Syracuse football’s 2021 season ended with a disappointing clang last night. The Orange were underdogs against a talented Pitt team and couldn’t keep up after holding an early 7-0 lead. SU ends its season at 5-7 and finishes four games better than it did last year – but with the same record it had in 2019.
With the whole season behind us, it’s time to dive into this year’s final edition of By The Numbers and examine how last night’s game unfolded.
Far and away the biggest reason Syracuse couldn’t hang against Pitt or provide a notably sparse crowd with some excitement was that running back Sean Tucker simply never got going. The freshman back finished his record-breaking season with a whimper, carrying 13 times for only 29 yards and no touchdowns. Pitt’s dominant rush defense – ranked 5th best in Division I – deserves a ton of the credit here, but it showed to any remaining doubters that Syracuse only went as far as Tucker could take them. To his credit, Tucker took the Orange a lot further than most people thought possible. The freshman finished his season with 246 carries for 1,496 yards and 12 touchdowns.
Tucker’s silence last night marked just the third time all year he was held under 100 yards. Rutgers contained Tucker to just 54 yards back in September during an all-around bad offensive day for the Orange, and Louisville barely pulled off the feat by “holding” Tucker to 95 yards a few weeks ago. Last night’s total of 29 yards marked the third lowest total of Tucker’s entire Syracuse career. Only NC State in 2020 (16 carries, 18 yards) and his career debut against Pitt that same year (4 carries, 23 yards) saw the Maryland native tally lower totals.
Tucker has said he’ll be back for next season, but 2022 could be his final year in Orange before potentially choosing to head to the NFL. With Dino Babers’ job security also being questioned, it seems like next year may be a critical year for both Babers and his star back. The Fizz will have more on that potential dilemma on Monday.
A nagging problem for Syracuse last night and a main reason it was prohibited from making a bigger game out of things was its third down offense. The Orange finished 3-12 on third downs last night to cap a year that saw persistent frustration in those situations. For the entire year, Syracuse’s 3rd down efficiency ranked dead last in the ACC at 33.1%.

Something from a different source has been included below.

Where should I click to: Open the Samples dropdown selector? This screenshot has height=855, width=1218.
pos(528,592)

That figure would be less discouraging if the Orange also didn’t finish last in the same category in 2020 with a 26.1% mark. Go back a year further, and SU wasn’t particularly good in 2019, either – they ranked 9th in the conference at 38.0%. Ever since the improvisationally-skilled Eric Dungey departed SU, Dino Babers’ offense has consistently struggled during conversion situations. After all, this offense wasn’t branded as “Orange is the New Clutch”.
242 and 91
The third down problems mentioned above are just one aspect of what has been an inconsistent offense under Babers for several years. This year, the Orange morphed identities from an up-tempo spread outfit into a more deliberate, ground-heavy attack. The results were all over the board. The Orange scored 41 points against a good Virginia Tech defense, but put up only three against a much weaker Louisville front.

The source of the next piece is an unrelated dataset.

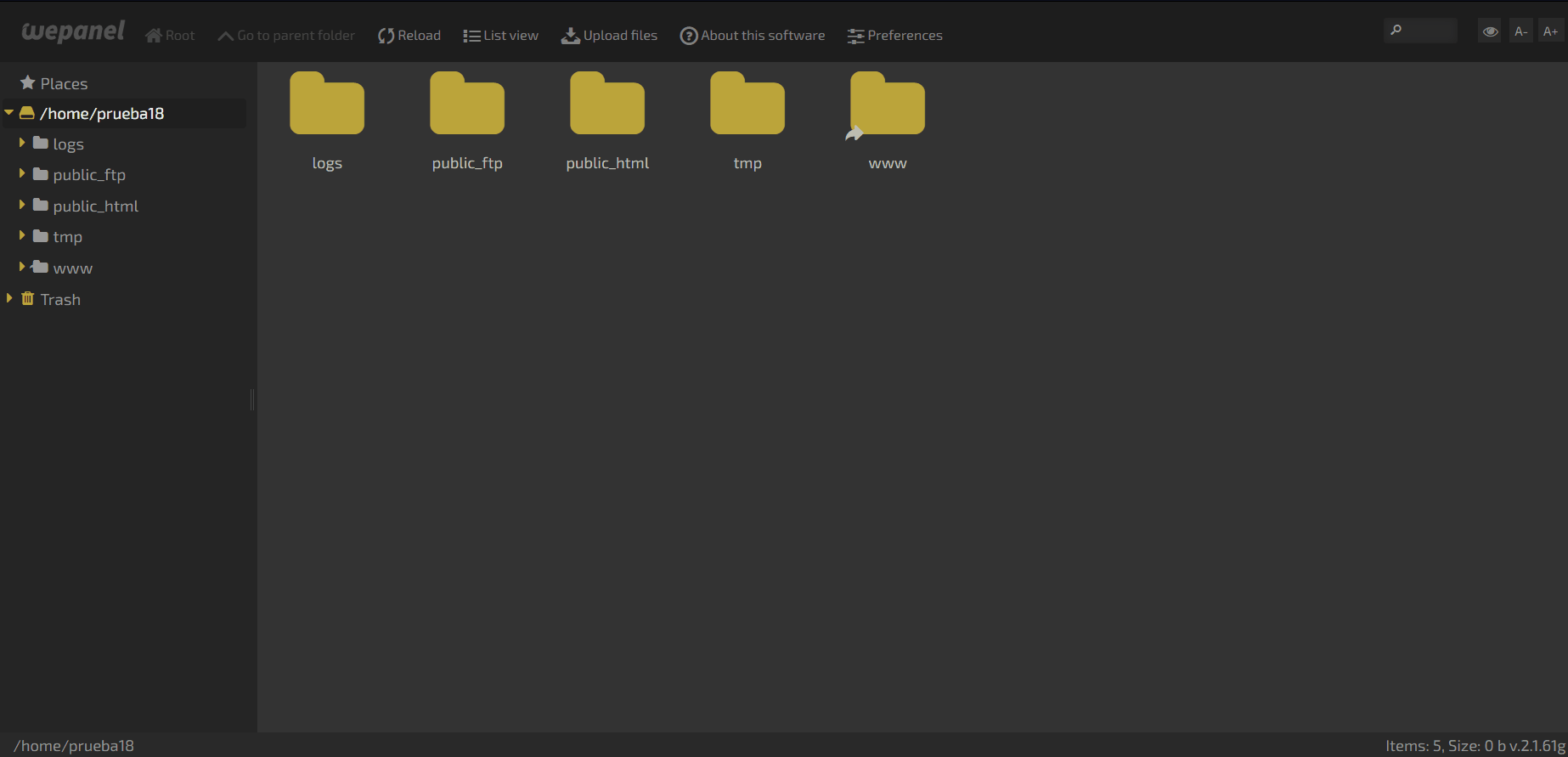This screenshot has height=757, width=1568.
Task: Switch to List view
Action: pos(501,36)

SU wasn’t expected to do much last night against a sneaky dominant Pitt defense, but ‘Cuse’s 242 total yards marked the fourth time in 12 games that they finished with under 300 offensive yards in a game. If you include the 2020 season, Syracuse has finished a game under 300 yards in 11 of its last 23 games. All of those games have occurred on second-year offensive coordinator Sterlin Gilbert’s watch.

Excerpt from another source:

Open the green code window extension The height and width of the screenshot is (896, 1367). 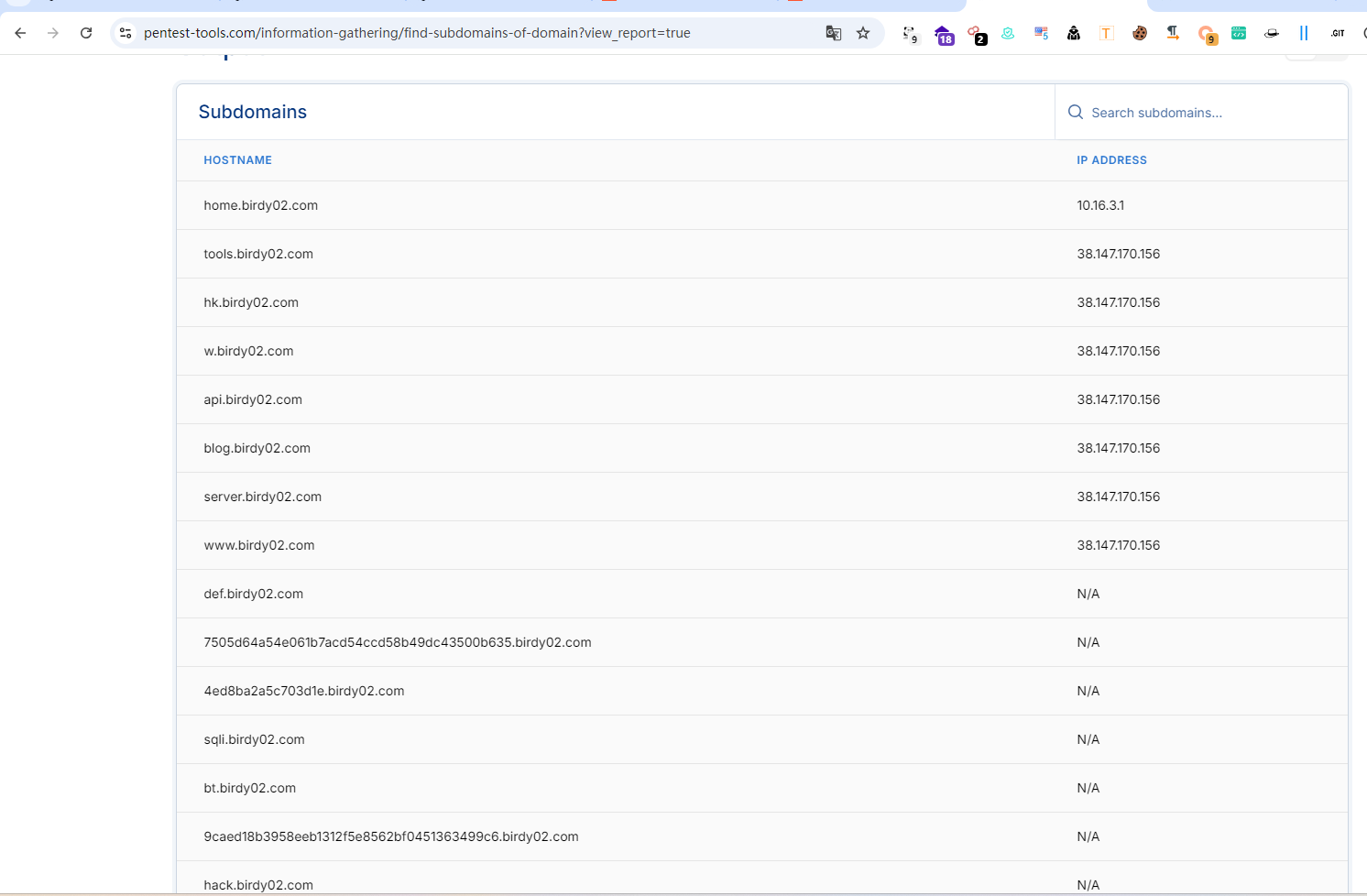point(1239,33)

As it sits right now, Syracuse ranks 91st in the FBS in points scored. They were 118th last year, 69th in 2019, 11th in 2018, 75th in 2017, and 90th in 2016 during Dino Babers’ first year. Save for 2018’s magic, the rankings show that Babers’ offense has succeeded more in marketing itself than it has producing points. It’s also easy to forget that this year’s ground-and-pound shift was at least the third tangible identity change for Babers’ offense. In its 2016 debut, “OITNF” actually looked more like an Air Raid offense that threw the ball over 40 times a game. By 2018, it had transitioned into a Veer-and-Shoot style to fit Eric Dungey’s option skillset before the famously immobile Tommy DeVito threw sand in the point-producing gears for several seasons. Babers and SU have tried quite a bit to get this offense off the ground, but five years later it still appears to be one that struggles with basic consistency and production.